There are many concerns. Not the least of which is this: Smith's account is intended to be primarily descriptive, and not normative. The theory tells us what Smith thought we do do when we make ethical judgments, and what, in fact, we want when we use ethics. It does not tell us what we ought to do.

I'm guessing that, in the not-too-distant future, I will post about the possibility of making Smith's account normative, and will post some significant differences between the account that I am pursuing for my dissertation, and both classical and neo-sentimentalist accounts. I will also describe the significant overlap, and why my dissertation can best be described as a sentimentalist account.

The title of my dissertation is "Me, Myself & Mine." I will give it a subtitle, which will make plain that my primary interest is not personal identity (or what makes me me), and neither is it political philosophy (as the "Mine" part might imply), but patterns of concern or caring. I want to explore what truly matters when it comes to what we care about, what we have good reason to care about, and, possibly, what we ought to care about. What I'm interested in is the patterns of concern that we have for the person that is me (Me), the self that is me (Myself), and the objects and things in the world that relate to me in particular ways (Mine).

Clearly, a definition or account of "caring" and "concern" are central to my dissertation. I'm beginning to believe that the best description of "caring" or "concern" is primarily, or most significantly, a sentimentalist account. In what follows, I want to begin exploring what it means to "care" about someone else.

A pure sentimentalist account of caring would be this. For P to care about someone (Q) or something (x) just is for P to feel a certain set of in principle specifiable sentiments when P judges that Q or x is either in a good or bad state.

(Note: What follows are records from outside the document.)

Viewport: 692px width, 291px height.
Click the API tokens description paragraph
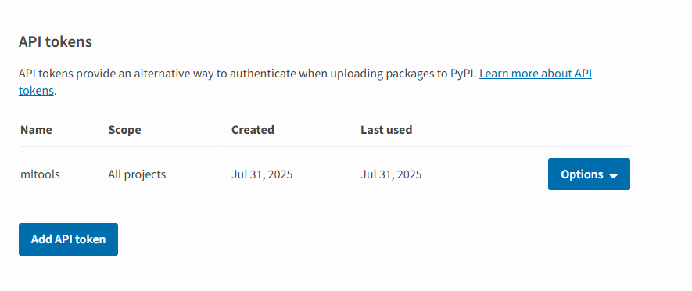(x=305, y=82)
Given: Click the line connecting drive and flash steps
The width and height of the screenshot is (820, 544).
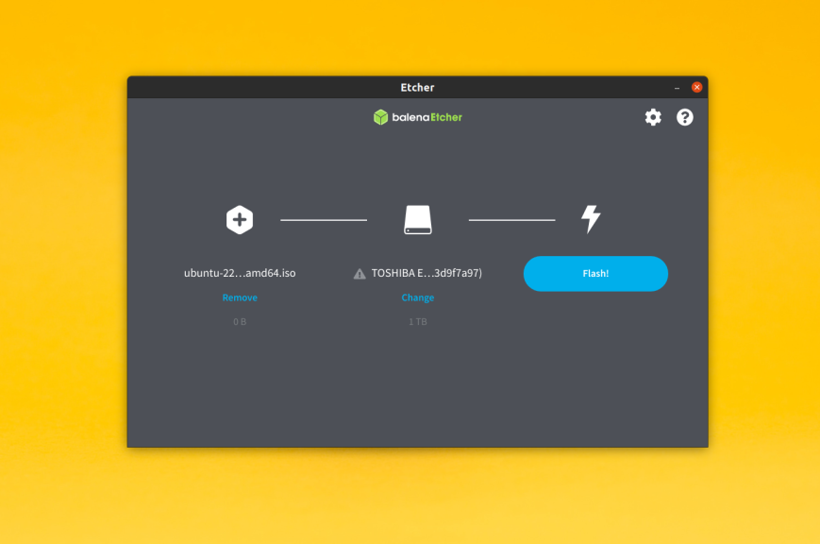Looking at the screenshot, I should [x=511, y=220].
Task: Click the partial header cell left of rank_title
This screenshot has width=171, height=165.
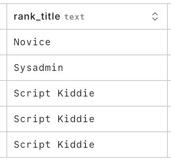Action: [x=3, y=16]
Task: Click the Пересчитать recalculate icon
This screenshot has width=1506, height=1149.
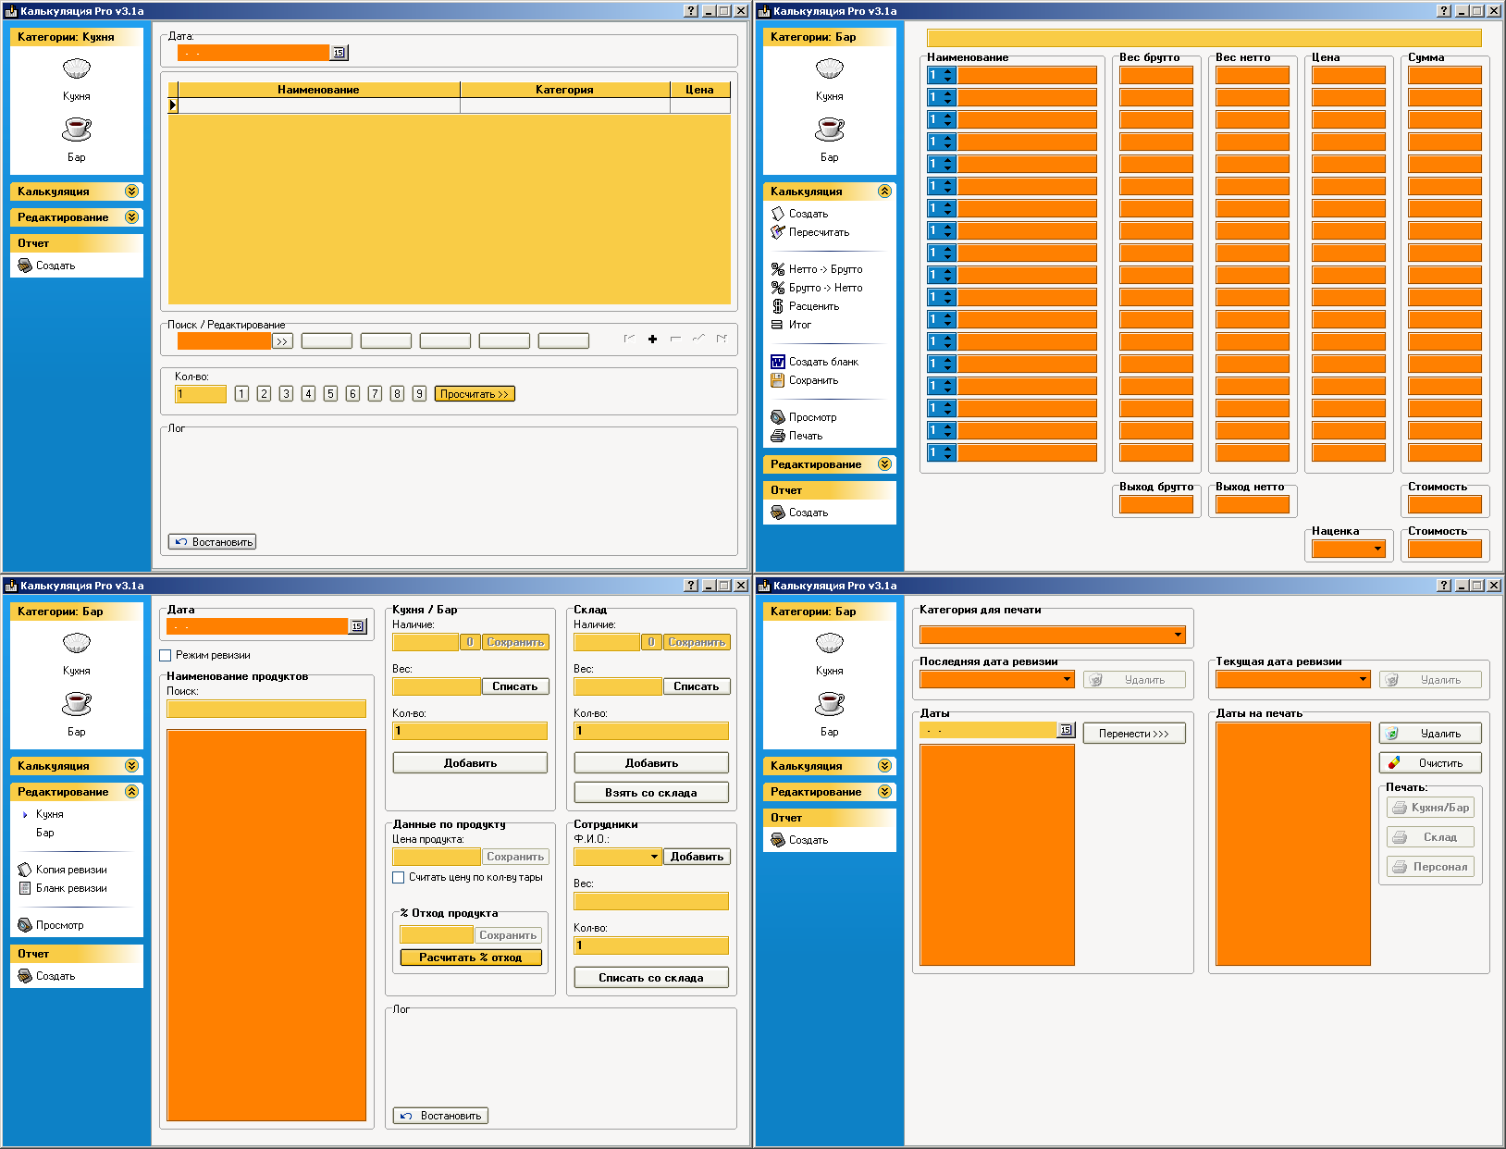Action: click(x=778, y=232)
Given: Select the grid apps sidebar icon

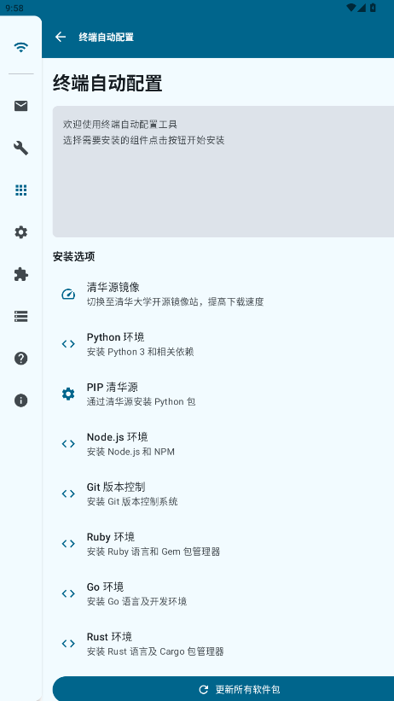Looking at the screenshot, I should pos(21,190).
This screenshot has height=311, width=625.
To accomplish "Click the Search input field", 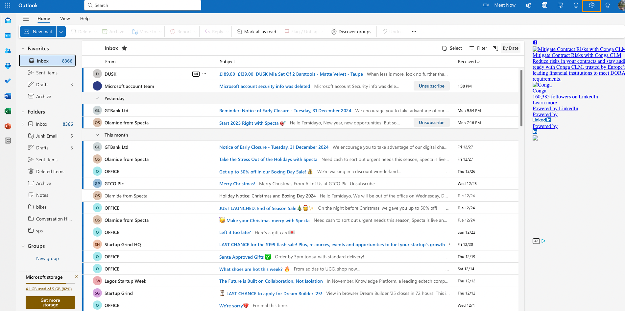I will (x=143, y=5).
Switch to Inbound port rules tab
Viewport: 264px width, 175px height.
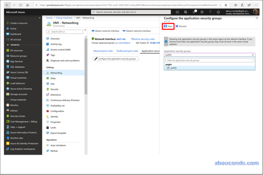(103, 51)
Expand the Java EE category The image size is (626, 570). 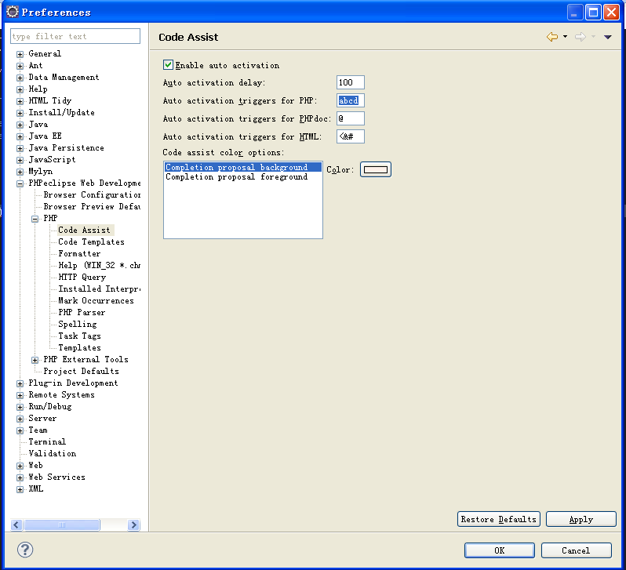(x=20, y=136)
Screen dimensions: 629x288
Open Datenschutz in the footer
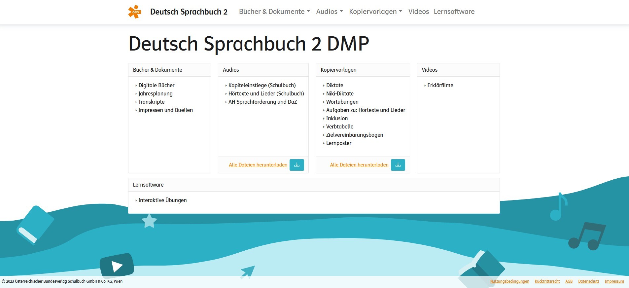588,281
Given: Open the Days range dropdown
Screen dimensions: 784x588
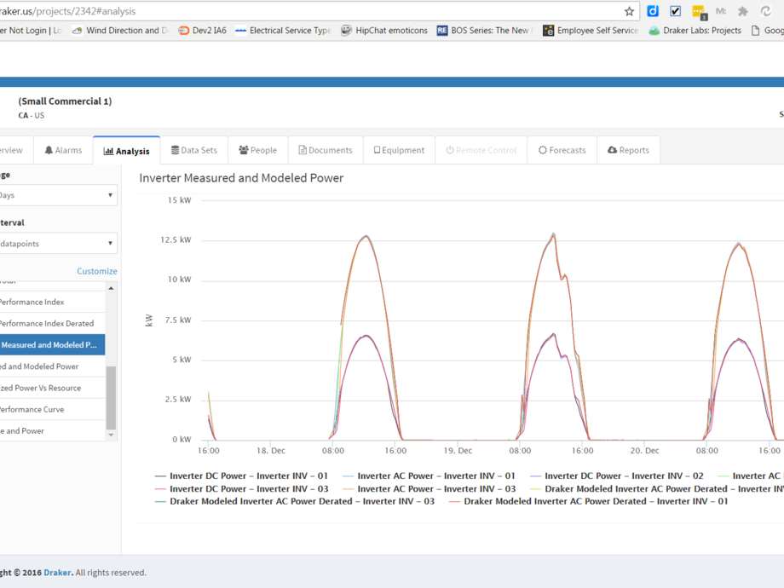Looking at the screenshot, I should [x=56, y=195].

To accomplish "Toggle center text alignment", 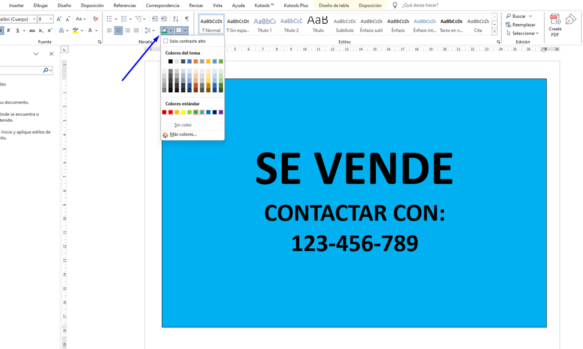I will point(118,30).
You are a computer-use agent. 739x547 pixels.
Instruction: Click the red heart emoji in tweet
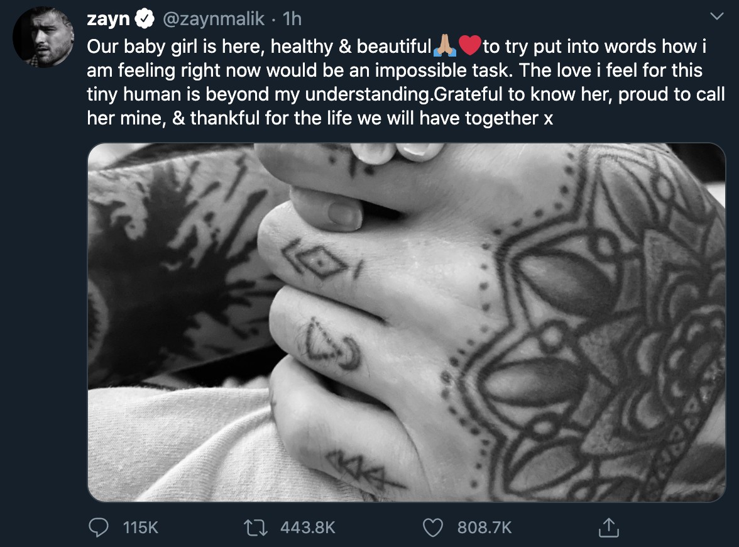pos(469,46)
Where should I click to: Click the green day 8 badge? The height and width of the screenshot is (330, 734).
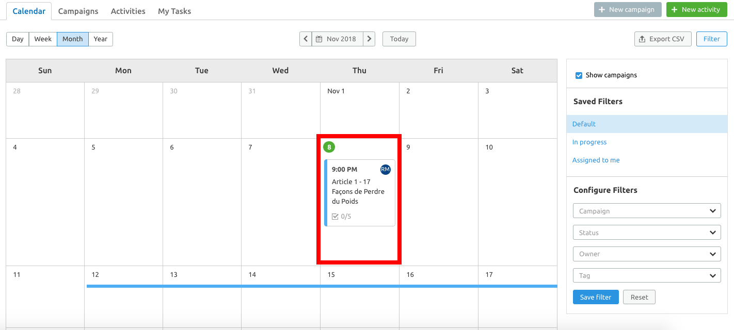pyautogui.click(x=329, y=147)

When P judges that Q, for instance, is worse off, P experiences negative affects, like grief, sadness, despair, and so on. Likewise, when P judges Q to be better off, P feels associated positive affects, like joy, happiness, and so on.

If we believe that feeling positive affects is part of what it means to be better off, and feeling negative affects is part of what it means to be worse off, then for P to judge that Q is better off is for P to be better off. This is so in the case of friends, lovers, our children, and our family in general (for the most part). When we judge that our children are better off, we feel positive affects and so are ourselves better off.

This means that improvements in Q's life are improvements in P's life, when P cares about Q. This is part of what it means to care about someone else. I suggest that a similar account can be given in the case of objects, but I won't offer it here.

Alternative accounts of caring could lean on desires or judgments. A desire account of caring would look like this. For P to care about Q is for P to desire that Q be in a good state, for Q's life to go better, and so on. A pure account would insist that this is all there is to caring--having these particular desires.

Desires and sentiments are, at least in principle, distinguishable. Consider this. Many times, friends will feel envy and jealousy at an improvement in the other's state of affairs. When Jones gets a good job, Smith, Jones' friend, may feel this way. On a desire account of caring, this would not undermine the status of Smith and Jones as friends, and we could still insist that Smith cares about Jones. We can insist on this quite apart from how Smith feels, so long as we can be certain that Smith does desire things to go better for Jones, and that Jones' getting this good job is consistent with those desires.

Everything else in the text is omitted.